The Pulitzer prize winning journalists Monald L Barlett and James B. Steele, begin their article “Monsanto’s Harvest of Fear” by describing what happened to Gary Rinehart in 2002. He was accused of planting Monsanto’s genetically modified (GM) soya in violation of the company’s patent. Though it was obviously a case of mistaken identity, since Rinehart was not a farmer, the Monsanto agent threatened him with court action.

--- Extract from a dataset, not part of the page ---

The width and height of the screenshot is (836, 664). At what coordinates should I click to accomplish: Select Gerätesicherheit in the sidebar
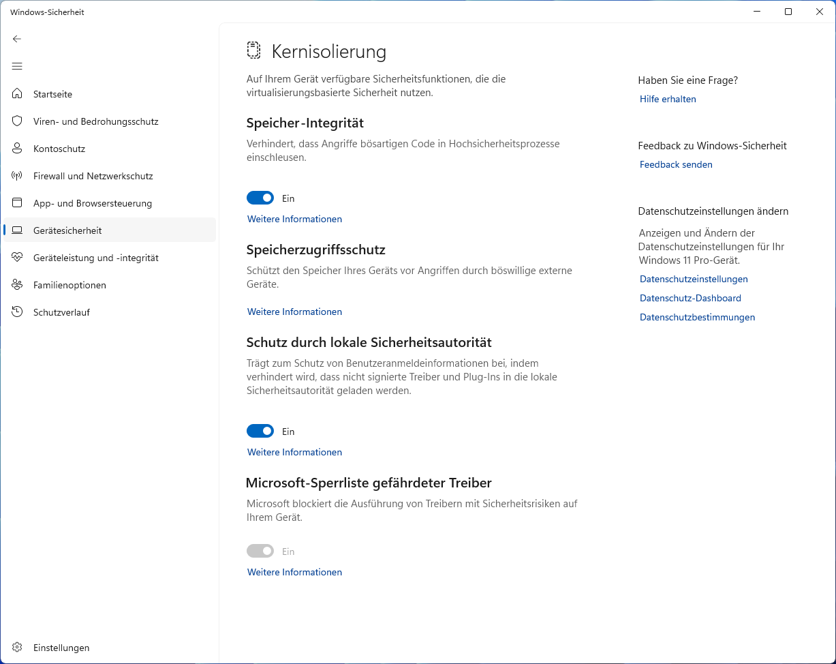click(x=67, y=230)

Such scenes have occurred regularly on both U.S. and Canadian farms over the past decade. One of the most celebrated cases is that of Percy Schmeiser. Percy and his wife Louise Schmeiser operated a farm equipment dealership in Bruno, Saskatchewan Canada and also farmed in the area. Monsanto filed a lawsuit for patent infringement because some genetically engineered canola was found on his land. Schmeiser is adamant that he did not plant Monsanto’s GE canola. He insists that he is the aggrieved party because his non-GE seeds, which he had developed for the past 53 years, were contaminated by Monsanto’s GE canola from a surrounding farm where GE canola seeds were used.
Schmeister believes that Monsanto is intent on gaining complete control of the staple crops of the world by controlling seeds. In the past decade Monsanto has spent millions of dollars buying up seed companies all round the world. He points out that patents have run out on Monsanto’s flagship chemical Roundup Ready. However, farmers who use Monsanto’s GE crops will be forced to use Roundup Ready.
Percy and Louise received an overwhelming amount of support in their efforts. Despite this, the financial toll as they fought Monsanto in the courts was enormous, particularly since the Trade-Related Intellectual Properties (TRIPs. 27. 3b) gives extraordinary legal rights to patent holders.
In 2000 the court ruled against Schmeiser. According to the judgment it did not matter how the GE seeds arrived on the farm, whether by cross-pollination or whether it was blown in on the wind. The very fact that the plants were on his property meant that he was guilty. The judge ruled that all the profits from his 1998 harvest must go to Monsanto, even from the fields where no GE seeds were found. At this point the legal bills were mounting. By 2002 the Schmeisters had spent $125,000 in lawyers and an appeal would cost him a further $50,000.
The Schmeisers decided to fight on because they believed they had done nothing wrong. In an interview with Acres USA he said that: “Now, at 70, I am involved with this fight with Monsanto. I stood up to them because a farmer should never give up the right to use his own seed. I felt very strongly about it because my grandparents came here from Europe in the late 1890s and early 1900s to open up this land, to be free, and to grow what they wanted to grow. Now we are going back to a feudal system that they left because they were not free —basically we are becoming serfs of the land.” The long and difficult battle with its stresses and worries took its toll on Louise’s health.
The Schmeisers pursued the case right up to the Canadian Supreme Court. In its ruling the court supported Monsanto in their claim to own the gene. This meant that the Schmeisers lost their breeding research, which they had built up for decades, and the varieties that they had painstakingly adapted to their local environment for years through cross-pollination, because they now contained the Monsanto-“owned” gene. However, the court also concluded that the Schmeisers should not have to pay anything to Monsanto because they had not in any way benefited from having the seeds on their property.
In an out of court settlement finalized on March 19, 2008, Percy Schmeiser has settled his lawsuit with Monsanto. Monsanto has agreed to pay all the clean-up costs of the Roundup Ready canola that contaminated Schmeiser’s fields. Also part of the agreement was that there was no gag-order on the settlement and that Monsanto could be sued again if further contamination occurred. Schmeiser believes this precedent setting agreement ensures that farmers will be entitled to reimbursement when their fields become contaminated with unwanted Roundup Ready canola or any other unwanted GMO plants.
In 2007 the Schmeisers received the Right Livelihood Award for “their courage in defending biodiversity and farmers’ rights, and challenging the environmental and moral perversity of the current interpretations of patent laws”.
 Interview with Percy Schmeiser. “Seeds of Discontent,” WorldWatch, January/February 2002, pages 8 – 10.